- [How to complete this task] Reproduce the portion of the symbolic regression passage starting at "## Section 2: Introduction" and ending at "of possible equations.".

- [Page text]
_____

Understanding these limitations emphasizes the need for symbolic regression, which provides interpretable models and explicit equations, offering deeper insights into the data.

## Section 2: Introduction to Symbolic Regression Methods (GPLearn)

Symbolic regression has traditionally relied on Genetic Programming (GP) to discover mathematical equations that describe data. In GP, equations are represented as tree-like structures, where nodes are mathematical operators and leaves are variables or constants. New equations are generated through evolutionary processes like mutation and crossover of these trees, mimicking natural selection. This approach allows for the exploration of a vast space of possible equations.

In this section, we will introduce GPLearn, a Python library that utilizes genetic programming for symbolic regression. We will explore how GPLearn works and why symbolic regression is valuable for creating interpretable models that reveal the underlying mathematical relationships in data.

_____

- [Supplied data]
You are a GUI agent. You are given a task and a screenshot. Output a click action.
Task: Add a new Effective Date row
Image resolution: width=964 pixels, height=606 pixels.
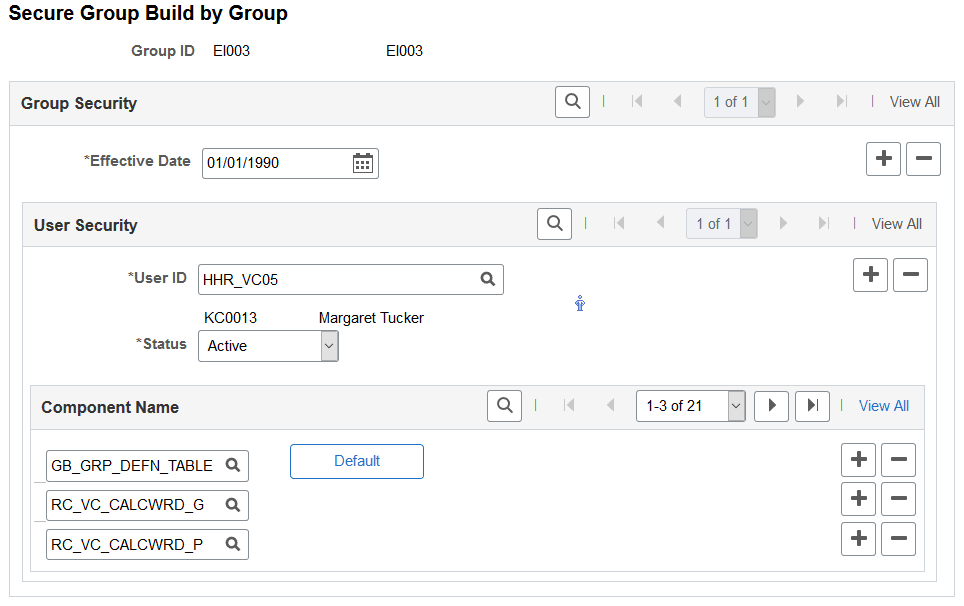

_____

- [Task result]
## Section 2: Introduction to Symbolic Regression Methods (GPLearn)

Symbolic regression has traditionally relied on Genetic Programming (GP) to discover mathematical equations that describe data. In GP, equations are represented as tree-like structures, where nodes are mathematical operators and leaves are variables or constants. New equations are generated through evolutionary processes like mutation and crossover of these trees, mimicking natural selection. This approach allows for the exploration of a vast space of possible equations.